What’s going on here?
TAKE THE LEAD
This story is about management neither acknowledging nor recognizing the value of its employees. The issue continues to manifest itself against on-air talent, engineers, sales reps and, at some stations, entire staff rosters.
The solution to this ongoing problem is leadership. When a general manager or market manager doesn’t know his or her employees on a first-name basis and is not involved with their performance evaluations, department heads will wield power that many of them don’t have enough experience to handle.
And don’t tell me that a market manager can’t take on responsibility for that volume of employees. I once worked for a CEO/chief operating officer who knew the name of and something about every employee in his chain of stations. This enabled him to greet an employee by name and inquire about his well-being at any encounter.

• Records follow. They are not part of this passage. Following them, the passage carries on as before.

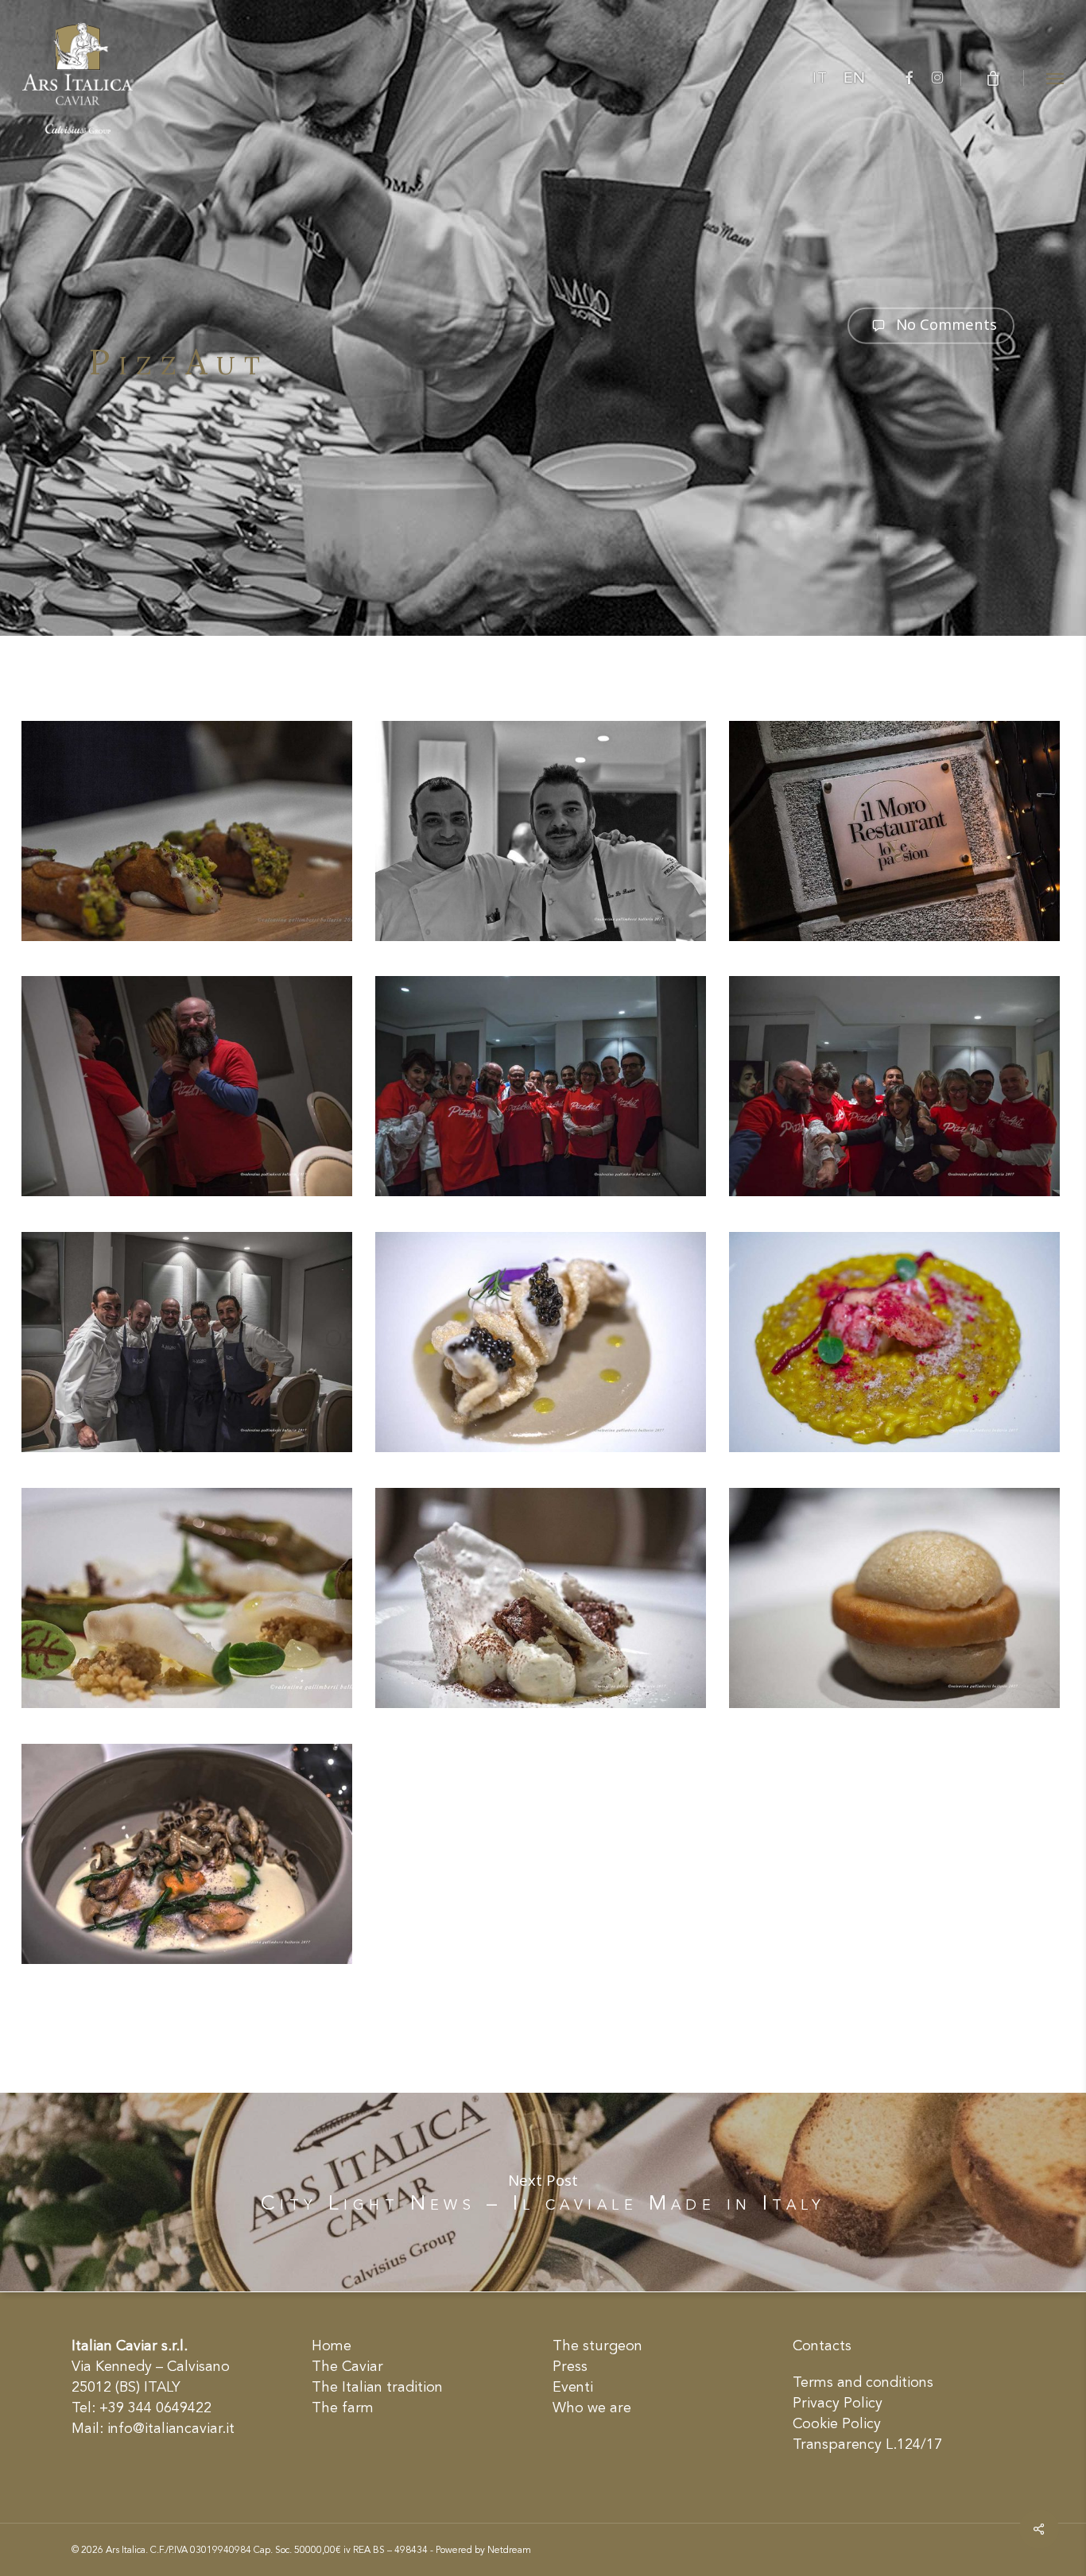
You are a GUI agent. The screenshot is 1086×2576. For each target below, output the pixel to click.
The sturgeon (597, 2346)
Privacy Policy (837, 2403)
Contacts (822, 2346)
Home (331, 2346)
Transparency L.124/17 (867, 2445)
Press (570, 2367)
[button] (1055, 78)
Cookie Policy (837, 2424)
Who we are (592, 2408)
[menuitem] (820, 79)
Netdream (509, 2550)
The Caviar (347, 2367)
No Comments (944, 324)
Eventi (573, 2387)
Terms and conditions (863, 2383)
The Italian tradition (377, 2387)
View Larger (187, 816)
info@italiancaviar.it (171, 2429)
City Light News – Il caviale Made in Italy (543, 2192)
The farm (343, 2408)
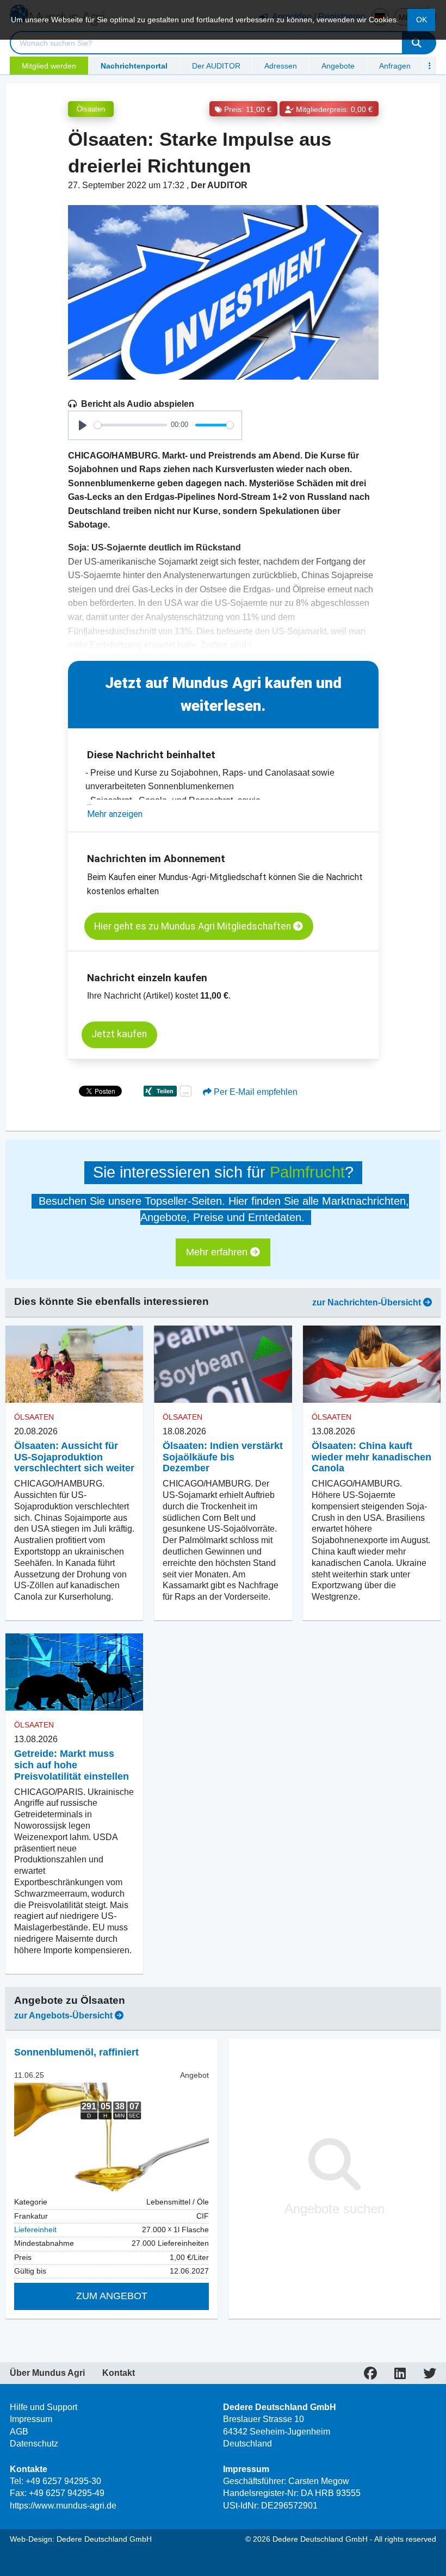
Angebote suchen (334, 2208)
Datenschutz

Leadership is about commitment to excellence, valuing everyone’s contribution and nurturing loyalty. Why are these attributes important? Because such leaders are capable of creating a happy environment in which employees do their very best to drive success at all levels.
When employees are recognized, heard and encouraged, the entire environment shifts to one where people actually look forward to coming to work and tackling challenges. An open, caring environment stimulates creativity, which is the key to success in content creation, the sales process and even engineering solutions.
The opposite situation — anonymous employees with no voice in operations, unrecognized contributions, and no feedback loop other than negativity — creates an environment where people hate their boss, can’t stand to come to work and complain to their peers.
The not-so-obvious part of this for executives who strive to be leaders is that action is even more important than words.
If you say “I have an open door! Whenever you want, come see me and we’ll talk.” But if your door is rarely open or you don’t treat employees warmly when they enter, you are not living up to your commitment. To have a two-way conversation with your employees, you must learn how to listen and internalize meaningful emotions transmitted to you.
Here’s an easy test: The next time you have a conversation with an employee, try to recall the next day what it was he said to you. If you can’t recall, you weren’t truly paying attention. Effective leaders walk the walk and never exercise the “do as I say, not as I do” game plan.
Caring about employees, knowing what’s going on in the day-to-day environment and being self-aware in terms of personal improvement — all can help any manager go from ordinary to extraordinary.